例えば、2変数関数\(f(x, y)\)に対して、\(y, x\)の順番で逐次積分する場合は、以下のように表記します。
\[\int_{a}^{b}\left ( \int_{c(x)}^{d(x)}f(x, y)dy \right )dx\]
ここで、\(c(x), d(x)\)は、入力変数が\(x\)の関数であり、\(y\)に対する定積分から見ると、定数です。

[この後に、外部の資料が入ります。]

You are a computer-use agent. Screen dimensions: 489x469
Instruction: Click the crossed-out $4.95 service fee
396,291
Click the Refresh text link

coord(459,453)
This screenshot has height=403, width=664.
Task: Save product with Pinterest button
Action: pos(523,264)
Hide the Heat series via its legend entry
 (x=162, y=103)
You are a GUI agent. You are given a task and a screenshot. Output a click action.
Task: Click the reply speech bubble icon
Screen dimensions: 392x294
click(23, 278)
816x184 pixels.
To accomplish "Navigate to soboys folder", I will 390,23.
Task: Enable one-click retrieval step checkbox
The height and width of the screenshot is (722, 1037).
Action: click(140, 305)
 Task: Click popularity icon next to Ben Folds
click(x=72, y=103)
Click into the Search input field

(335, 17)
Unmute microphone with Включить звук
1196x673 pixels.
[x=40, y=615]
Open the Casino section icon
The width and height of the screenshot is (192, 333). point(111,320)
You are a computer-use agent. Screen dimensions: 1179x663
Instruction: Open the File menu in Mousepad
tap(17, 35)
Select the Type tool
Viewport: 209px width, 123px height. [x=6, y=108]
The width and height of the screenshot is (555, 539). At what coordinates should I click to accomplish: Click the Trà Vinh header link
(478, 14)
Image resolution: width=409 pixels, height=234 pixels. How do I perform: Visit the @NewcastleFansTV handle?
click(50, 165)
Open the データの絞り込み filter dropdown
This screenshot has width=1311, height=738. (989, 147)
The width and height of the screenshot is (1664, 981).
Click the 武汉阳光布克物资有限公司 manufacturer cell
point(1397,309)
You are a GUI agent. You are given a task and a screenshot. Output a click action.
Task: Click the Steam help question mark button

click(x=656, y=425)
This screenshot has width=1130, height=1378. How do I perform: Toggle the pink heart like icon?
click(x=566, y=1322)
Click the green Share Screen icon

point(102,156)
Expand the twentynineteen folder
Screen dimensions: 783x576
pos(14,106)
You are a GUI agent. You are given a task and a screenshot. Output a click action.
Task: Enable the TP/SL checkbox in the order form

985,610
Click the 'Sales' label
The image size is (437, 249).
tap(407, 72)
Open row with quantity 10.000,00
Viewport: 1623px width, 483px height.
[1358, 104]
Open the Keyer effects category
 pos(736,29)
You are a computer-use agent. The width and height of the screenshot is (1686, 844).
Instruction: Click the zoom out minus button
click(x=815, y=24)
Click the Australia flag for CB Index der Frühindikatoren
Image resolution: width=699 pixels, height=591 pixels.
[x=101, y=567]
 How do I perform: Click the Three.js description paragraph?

\(c(x), d(x)\)は、\(x\)を含まない定数の場合もあります。
なお、この場合は、\(y\)に対する定積分を行う際は、\(x\)を定数とみなします。
同様に、3変数関数\(f(x, y, z)\)に対して、\(z, y, x\)の順番で逐次積分する場合は、以下のように表記します。
\[\int_{a}^{b} \left( \int_{c(x)}^{d(x)} \left( \int_{e(x, y)}^{f(x, y)} f(x, y, z) \, dz \right) dy \right) dx \]
この場合は、\(z\)に対する定積分を行う際は、\(x\)と\(y\)を定数とみなします。次に、\(y\)に対する定積分を行う際は、\(x\)を定数とみなします。